Computing the pH-Dependent Thermodynamics of the Allostery between Dimerization and Palmitate Binding in β-Lactoglobulin.

The study of pH-dependent allosteric processes presents a significant challenge, both experimentally and computationally. In this work, we apply the constant-pH molecular dynamics method to explore an interesting case of allostery involving protein-ligand binding and dimerization. As a model system, we use β-lactoglobulin (BLG), a small protein from bovine milk known to dimerize and bind palmitic acid in a hydrophobic pocket─both processes sensitive to pH. This study focuses on the holo form of BLG, and, when combined with our previous study of the apo form (da Rocha et al. J. Chem. Theory Comput. 2022 18, 1982), completes the thermodynamic cycle of the allosteric process. The corresponding pH-dependent free energy profiles are obtained through the use of a thermodynamic linkage relation, avoiding the need of performing heavy computational calculations.
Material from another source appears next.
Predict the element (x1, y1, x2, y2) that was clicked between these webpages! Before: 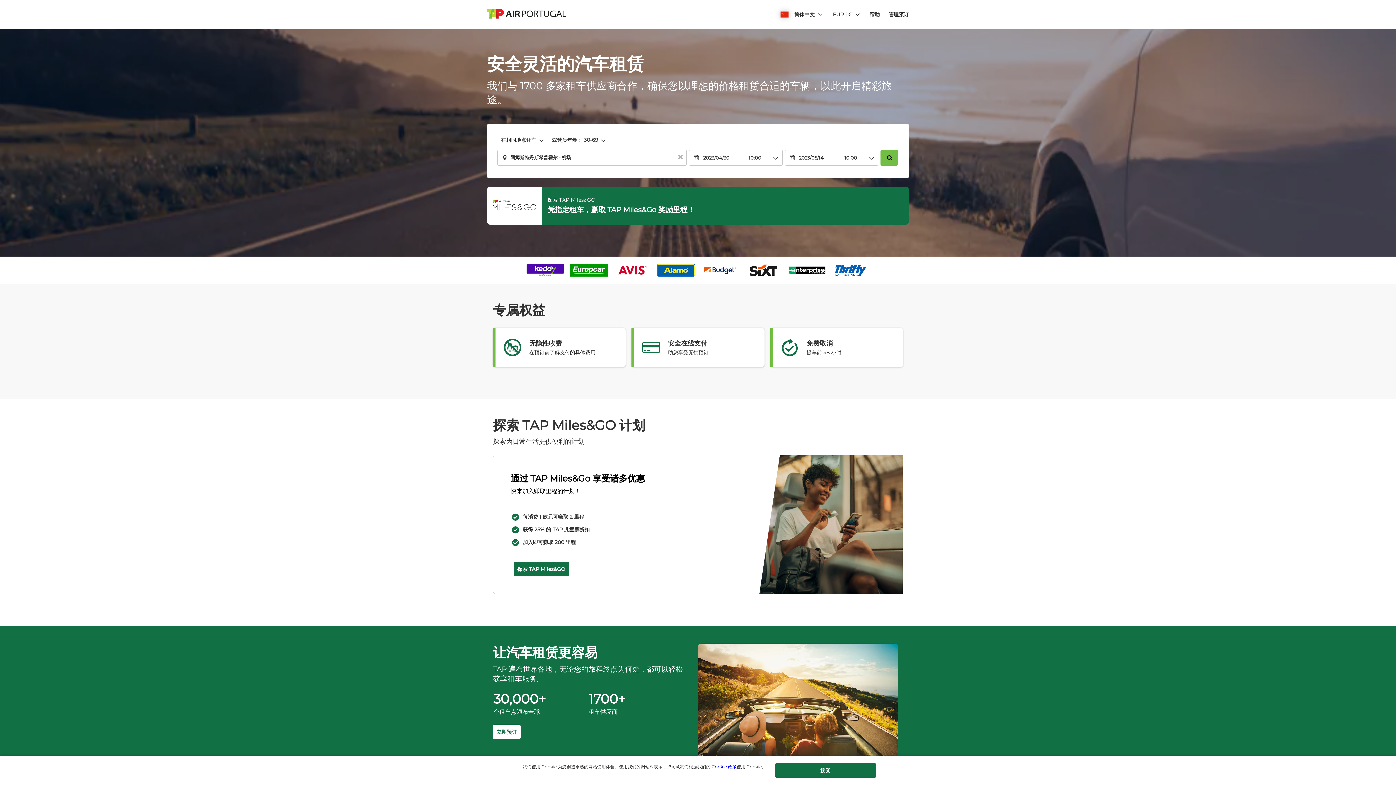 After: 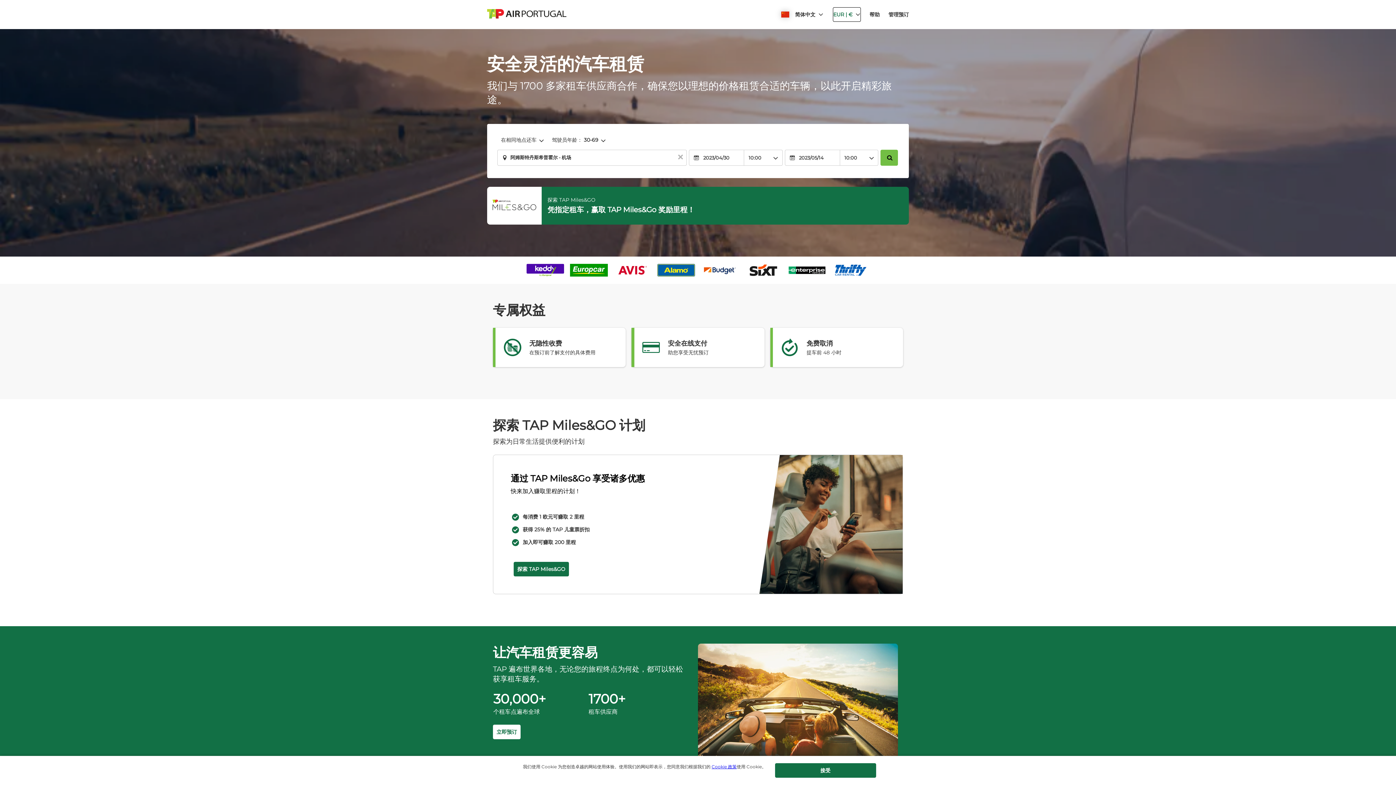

Dimerization is found to be more favorable near the isoionic point, as observed in the apo form. Palmitate binding is found to be more favorable around pH 6-7, a biologically relevant pH range at which the gate covering the binding site is known to open. A pH-dependent measure of allosteric coupling is computed, showing that ligand binding and dimerization exhibit an antagonist relationship within the studied pH range of 3-8, with binding destabilizing dimerization and vice versa.